10 de mayo de 2011

OBAMA BIN LADEN

Gracias al cine no me cuesta imaginarlo: el grupo de élite lo formarían, entre otros, un piloto con malas pulgas, algo entrado en carnes, un jefe que se las sabe todas, silencioso y empático con su gente; tal vez con un puro eterno al estilo Aníbal. Después estaría el grandullón musculoso que da galletas como panes, el delgaducho de mirada esquiva con más cicatrices que pestañas, que desde la primera pelea del patio no se ha perdido una guerra; el negro graciosillo que viene de un barrio obrero y que canta rap antes de saltar del helicóptero; y el latino guapo, que todavía tiene que soportar los chistes racistas de sus compañeros. Se lanzarían una noche, curiosamente en silencio, es la misión más importante de sus vidas. Con el sigilo de los profesionales llegarían hasta la supuesta mansión y con el mismo sigilo y la misma certera profesionalidad, con golpes que ni en mil años tú lograrías hacer, van cargándose a todos los vigilantes, hasta llegar a la habitación del asesino entre todos los asesinos. Durante la película, a modo de flash back, habremos sabido que el latino perdió a su mujer en las Torres Gemelas. Cuando lo encuentran, no puede resistir la tentación, y quiere entrar a matarlo, a torturarlo, a vengarse. El segundo de abordo lo detiene, pero entonces el jefe, que apaga el puro sobre un libro del Corán, le abre la puerta con una sonrisa cómplice. Hay silencio. El latino deja las armas y se adentra en ella. Después de que su jefe cierre la puerta comienzan a escucharse los golpes y los gritos a Alá. Fundido en negro y de nuevo el rostro del jefe, esta vez con traje de gala, sentando en un banquillo.
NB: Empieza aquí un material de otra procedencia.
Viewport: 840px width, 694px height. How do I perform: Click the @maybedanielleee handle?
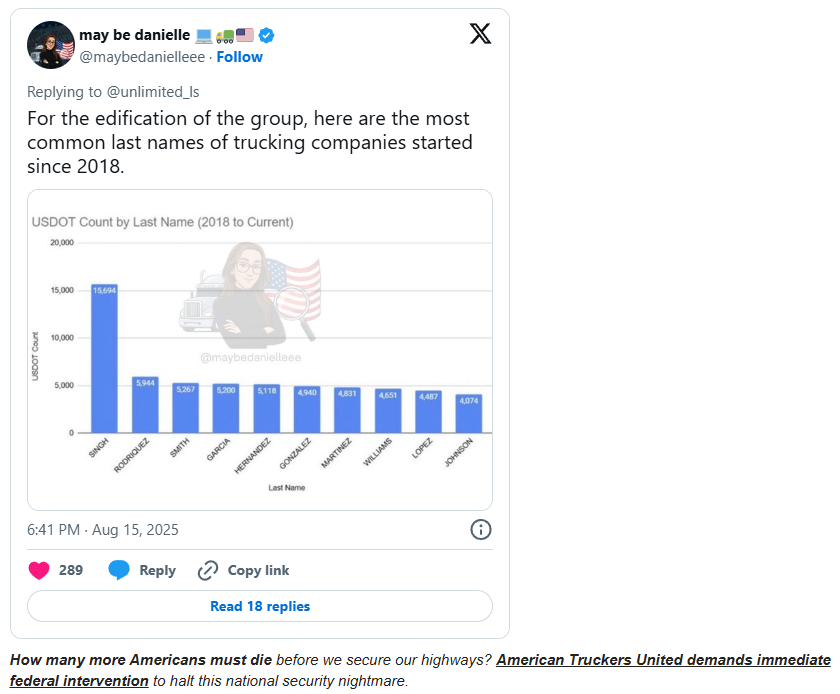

No señor, no nos quedó más remedio que apretar el gatillo. Otro fundido en negro y la música de fondo de una banda militar. Imágenes del latino jugando en un típico parque americano con su hijo. La cámara se acerca a ellos, a sus cosas que descansan en el césped, hasta que termina enfocando un marco que como despistado andaba por ahí, con la foto de la mujer muerta...
He vivido engañado, pensando que las películas americanas eran ciencia ficción; pero no, parece ser que no, que estas cosas ocurren. Los cuerpos de élite y los asesinos justicieros existen.

1 comentario:

Anónimo dijo...

o nos hacen creer que existen, porque yo no me creo ni que bin laden estuviera solo y desarmado y mucho menos que este muerto de un solo disparo en la cabeza. Los americanos hubieran hecho un ejercicio de poder en los medios, enseñando fotos, videos y demas. NO ME CREO NADA.